● **Work instructions**: Your answer must be an exact copy of the data below.
━━━━━ Supplied data
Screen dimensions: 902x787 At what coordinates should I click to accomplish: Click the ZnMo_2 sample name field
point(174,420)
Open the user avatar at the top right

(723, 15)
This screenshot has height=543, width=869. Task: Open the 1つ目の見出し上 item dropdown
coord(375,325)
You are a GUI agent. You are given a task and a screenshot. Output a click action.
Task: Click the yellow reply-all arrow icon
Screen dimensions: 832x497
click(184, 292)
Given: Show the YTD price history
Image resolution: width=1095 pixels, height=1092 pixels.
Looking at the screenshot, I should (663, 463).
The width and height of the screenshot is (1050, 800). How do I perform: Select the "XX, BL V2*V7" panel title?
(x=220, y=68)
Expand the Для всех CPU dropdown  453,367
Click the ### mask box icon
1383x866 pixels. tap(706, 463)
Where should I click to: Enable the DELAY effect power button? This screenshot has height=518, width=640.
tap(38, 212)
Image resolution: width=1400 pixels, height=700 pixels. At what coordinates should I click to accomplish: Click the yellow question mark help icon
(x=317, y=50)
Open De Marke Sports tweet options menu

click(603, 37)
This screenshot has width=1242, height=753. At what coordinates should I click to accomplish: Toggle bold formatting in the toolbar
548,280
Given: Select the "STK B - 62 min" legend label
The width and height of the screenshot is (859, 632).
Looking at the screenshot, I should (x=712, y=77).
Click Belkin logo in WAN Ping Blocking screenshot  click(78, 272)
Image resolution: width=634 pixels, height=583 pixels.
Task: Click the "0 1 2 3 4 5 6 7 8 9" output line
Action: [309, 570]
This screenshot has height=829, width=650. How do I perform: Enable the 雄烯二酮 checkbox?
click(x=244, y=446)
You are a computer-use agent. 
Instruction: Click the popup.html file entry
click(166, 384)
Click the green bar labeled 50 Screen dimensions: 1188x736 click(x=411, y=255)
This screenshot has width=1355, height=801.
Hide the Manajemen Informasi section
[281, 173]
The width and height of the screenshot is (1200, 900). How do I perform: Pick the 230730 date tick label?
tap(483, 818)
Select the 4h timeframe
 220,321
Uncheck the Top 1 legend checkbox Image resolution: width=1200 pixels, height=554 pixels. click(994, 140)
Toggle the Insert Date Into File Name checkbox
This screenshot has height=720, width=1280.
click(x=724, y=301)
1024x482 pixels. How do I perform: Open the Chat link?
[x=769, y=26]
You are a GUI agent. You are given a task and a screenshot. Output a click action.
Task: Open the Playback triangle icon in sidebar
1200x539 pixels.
━━━━━━━━━━
● **Worked solution**:
Screen dimensions: 902x787 At what coordinates should I click to accomplish: Click the ZnMo_2 sample name field
point(174,420)
Open the user avatar at the top right

(723, 15)
This screenshot has height=543, width=869. Task: Open the 1つ目の見出し上 item dropdown
coord(375,325)
You are a GUI agent. You are given a task and a screenshot. Output a click action.
Task: Click the yellow reply-all arrow icon
Screen dimensions: 832x497
click(184, 292)
Given: Show the YTD price history
Image resolution: width=1095 pixels, height=1092 pixels.
Looking at the screenshot, I should (663, 463).
The width and height of the screenshot is (1050, 800). How do I perform: Select the "XX, BL V2*V7" panel title?
(x=220, y=68)
Expand the Для всех CPU dropdown  453,367
Click the ### mask box icon
1383x866 pixels. tap(706, 463)
Where should I click to: Enable the DELAY effect power button? This screenshot has height=518, width=640.
tap(38, 212)
Image resolution: width=1400 pixels, height=700 pixels. At what coordinates should I click to accomplish: Click the yellow question mark help icon
(x=317, y=50)
Open De Marke Sports tweet options menu

click(603, 37)
This screenshot has width=1242, height=753. At what coordinates should I click to accomplish: Toggle bold formatting in the toolbar
548,280
Given: Select the "STK B - 62 min" legend label
The width and height of the screenshot is (859, 632).
Looking at the screenshot, I should (x=712, y=77).
Click Belkin logo in WAN Ping Blocking screenshot  click(78, 272)
Image resolution: width=634 pixels, height=583 pixels.
Task: Click the "0 1 2 3 4 5 6 7 8 9" output line
Action: [309, 570]
This screenshot has height=829, width=650. How do I perform: Enable the 雄烯二酮 checkbox?
click(x=244, y=446)
You are a computer-use agent. 
Instruction: Click the popup.html file entry
click(166, 384)
Click the green bar labeled 50 Screen dimensions: 1188x736 click(x=411, y=255)
This screenshot has width=1355, height=801.
Hide the Manajemen Informasi section
[281, 173]
The width and height of the screenshot is (1200, 900). How do I perform: Pick the 230730 date tick label?
tap(483, 818)
Select the 4h timeframe
 220,321
Uncheck the Top 1 legend checkbox Image resolution: width=1200 pixels, height=554 pixels. click(994, 140)
Toggle the Insert Date Into File Name checkbox
This screenshot has height=720, width=1280.
click(x=724, y=301)
1024x482 pixels. How do I perform: Open the Chat link?
[x=769, y=26]
You are a GUI agent. You are given a task and a screenshot. Output a click action.
Task: Open the Playback triangle icon in sidebar
1200x539 pixels.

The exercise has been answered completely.